Agro, China e o impensável
Discurso sobre superpoderes do agro e apetite infinito da China podem iludir
Senior fellow na Universidade de Negócios Internacionais e Economia, em Pequim, foi secretária de comércio exterior e conselheira sênior na direção-geral da OMC
Num webinar recente, um comentário me chamou a atenção. O assunto eram as importações chinesas de produtos agrícolas.
Um participante mencionou os esforços do país asiático para diversificar mercados fornecedores. Sem hesitar, outro respondeu ser praticamente impossível reduzir a dependência do Brasil, embasando o otimismo em dados sobre a competitividade do agronegócio brasileiro.
Naquele momento, eu estava concluindo um estudo sobre cenários para o comércio ChinaAmérica Latina e Caribe (ALC) em 2035. Publicado nesta semana pelo Atlantic Council, o estudo, em coautoria com David Bohl e Pepe Zhang, aponta que o agro tende a perder espaço na pauta exportadora da região — e do Brasil — para a China.
Hoje produtos agrícolas respondem por mais de 40% do que a ALC exporta para os chineses. No cenário mais dramático, esse percentual pode ficar próximo dos 20% em 2035, diz o estudo.
Para quem pensa na competitividade atual do agro do Brasil e de alguns dos seus vizinhos, o dado surpreende —confesso que me surpreendeu, tão habituada que estou à conversa sobre os superpoderes do agro e o apetite sem fim dos chineses.
O objetivo do estudo obviamente não é prever o futuro, mas apenas construir cenários possíveis. Além disso, dados agregados da região escondem diferenças significativas entre países.
Ainda assim, vários elementos contribuiriam para o cenário de menor importância relativa do agro nas exportações para a China em 2035. Em primeiro lugar, os esforços chineses para aumentar a produtividade no campo são reais. Máquinas agrícolas —para a surpresa de muitos— estão ao lado de tecnologia da informação na lista de prioridades do Made in China 2025, peça chave da política industrial do país. Agritech, movido a 5G, contribuirá também para ganhos de produtividade.

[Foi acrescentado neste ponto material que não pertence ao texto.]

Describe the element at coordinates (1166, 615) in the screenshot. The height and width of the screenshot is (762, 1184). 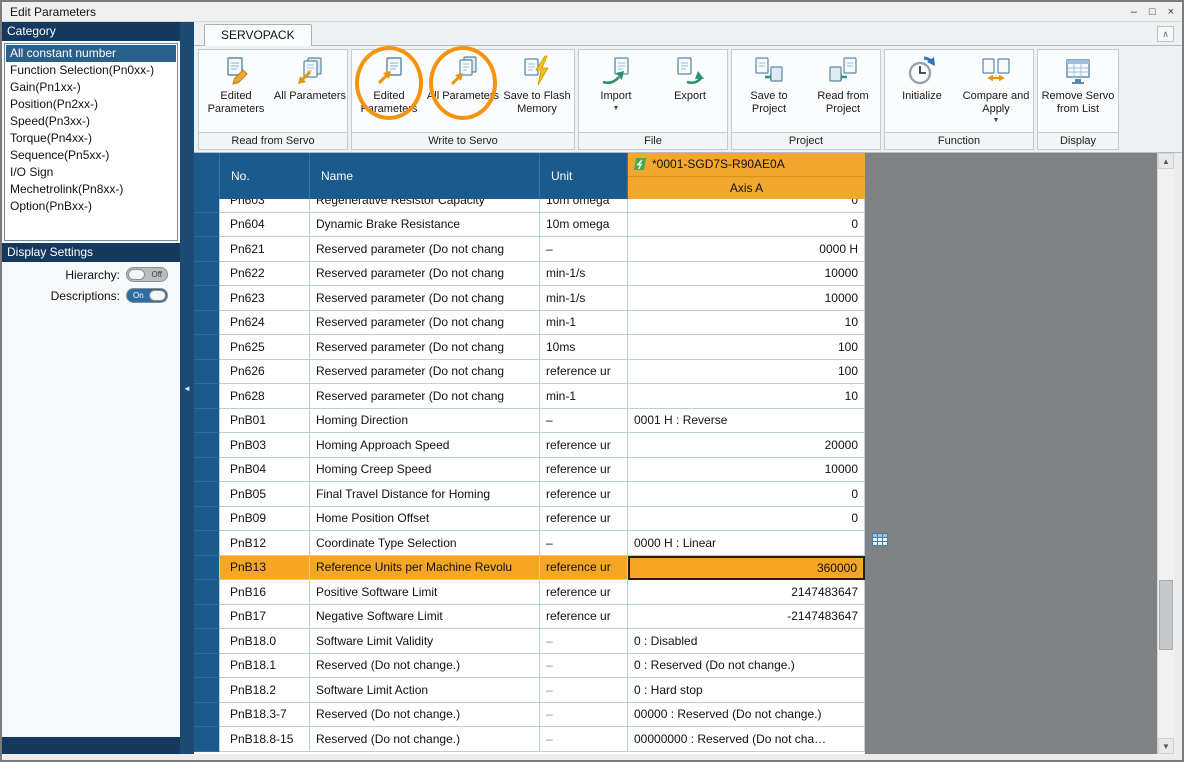
I see `scrollbar-thumb` at that location.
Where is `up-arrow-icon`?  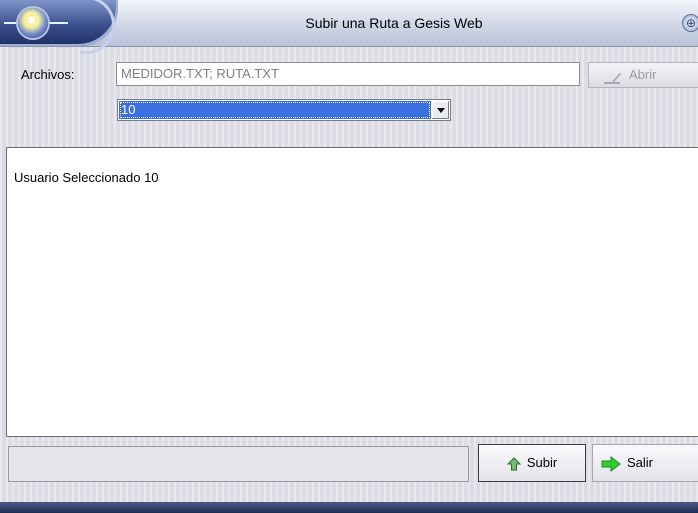
up-arrow-icon is located at coordinates (514, 464).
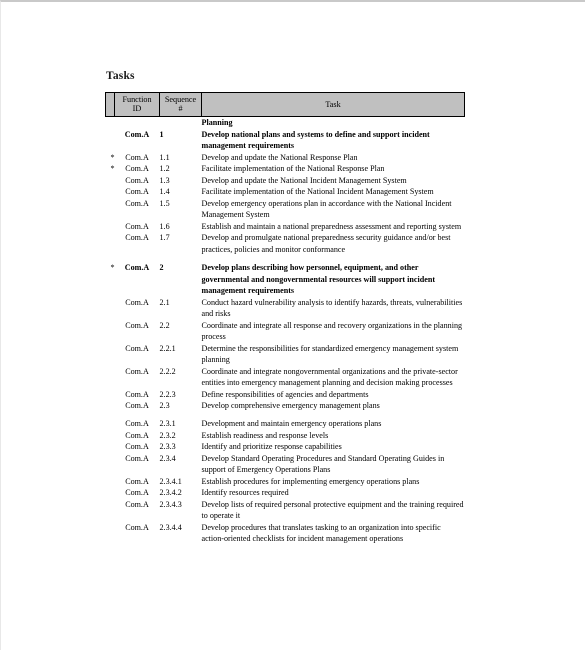 This screenshot has width=585, height=650. I want to click on row-sequence-number: 2.2.3, so click(168, 394).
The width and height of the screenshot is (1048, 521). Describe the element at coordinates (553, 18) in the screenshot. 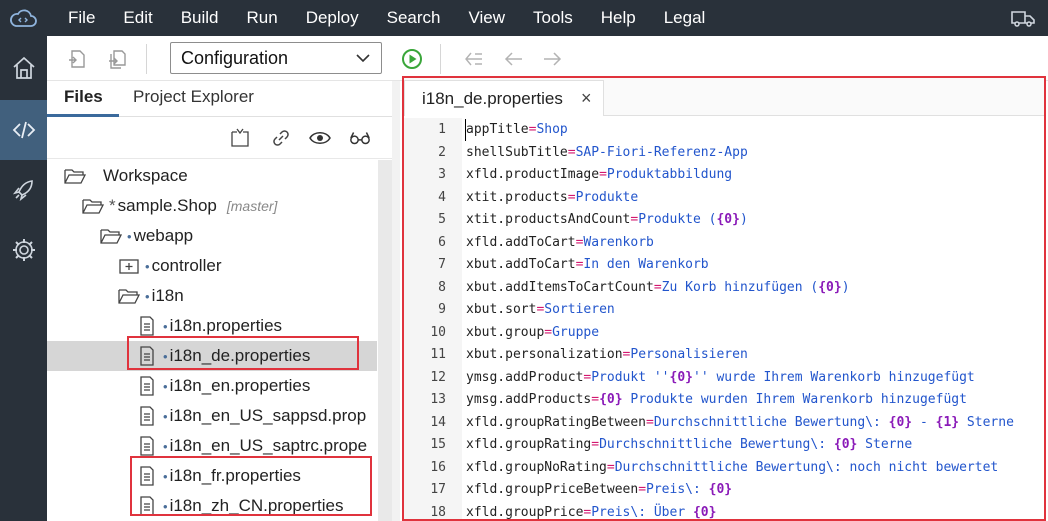

I see `menu-tools: Tools` at that location.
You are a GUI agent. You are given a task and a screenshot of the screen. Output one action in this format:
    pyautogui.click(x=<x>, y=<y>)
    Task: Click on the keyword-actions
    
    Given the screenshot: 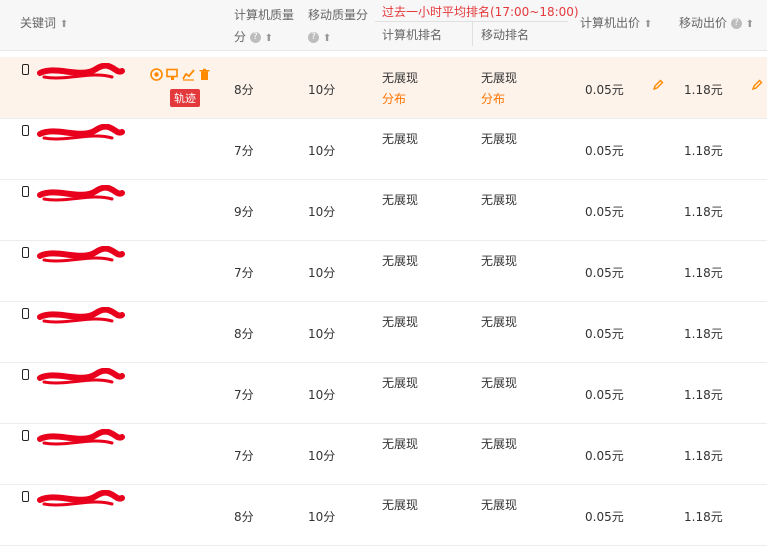 What is the action you would take?
    pyautogui.click(x=182, y=74)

Outros países estão se tornando mais competitivos no mercado chinês. A Indonésia, por exemplo, que respondeu por 4% das importações agrícolas da China em 2020, chegaria a 7,5% num dos cenários. A Tailândia igualmente ganharia espaço.
Há também mudanças na demanda chinesa. É verdade que a urbanização ainda avança e que há aumento de riqueza per capita na China, mas o fator demográfico —com a diminuição da população— joga contra as expectativas de aumento acelerado de exportações agrícolas.
Como nunca nos seus 40 anos de abertura econômica, dependência externa é vista como vulnerabilidade. Aumentar capacidade de produção e diversificar fornecedores contribuem para mitigar riscos —e é isso que os chineses buscam quando priorizam segurança alimentar.
O modelo que baseia o estudo do Atlantic Council estima, no entanto, um aumento das exportações globais do agronegócio da ALC —mas serão outros mercados a contribuir para a demanda externa aquecida. A África, em particular, ajudará a compensar a perda de dinamismo das vendas para a China.
Análises de comércio quase sempre olham pelo retrovisor, focam-se em dados do passado. Ou, como diz um amigo, resumem-se a perguntas de elevador: subindo? Descendo?
A construção de cenários nos força a pensar no “e se”. É um ótimo antídoto anticomplacência para quem se acostumou a ver exportações do agro para a China registrarem recordes após recordes. Para quem desdenha o mercado africano. Para quem acha que a China depende mais do Brasil do que o contrário.